教員の専門性向上や人材不足の解消策を検討する中央教育審議会(中教審)の作業部会が14日、開催された。文部科学省は、共通の教職科目に加えて、教職課程で履修した専門的な内容を免許状に付記する方針を提示した。これにより、教員が身につけた強みを可視化し、学校現場でその能力をより効果的に活用できる環境を整える狙いがある。
改革案の概要
文科省が同日示した改革案には、この付記制度が盛り込まれた。改革の柱は、免許取得に必要な教科や教職の科目単位数を削減し、その分を専門性を伸ばす科目に充てるというものだ。
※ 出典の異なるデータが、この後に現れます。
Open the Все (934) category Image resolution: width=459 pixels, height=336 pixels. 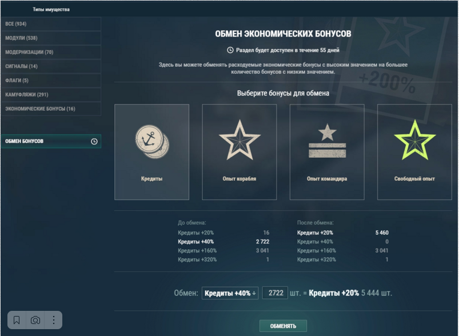click(51, 23)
来年の通常国会での教育職員免許法改正を目指している。
現行制度と新制度の比較
現行制度では、小中高校の一種免許取得には教科や教職に関する科目を59単位修得する必要がある。改革案では、専門的な科目20単位を含め、小学校で57単位、中学校で56単位、高校で56単位の取得を想定している。これにより、教員養成課程の柔軟性を高め、各教員の専門性をより明確に打ち出すことが期待される。
今後のスケジュール
文科省は今後、中教審での議論を経て、具体的な制度設計を進める。2026年度からの新制度導入を視野に入れ、教育現場の意見も反映させながら、教員の資質向上と人材確保の両立を図る方針だ。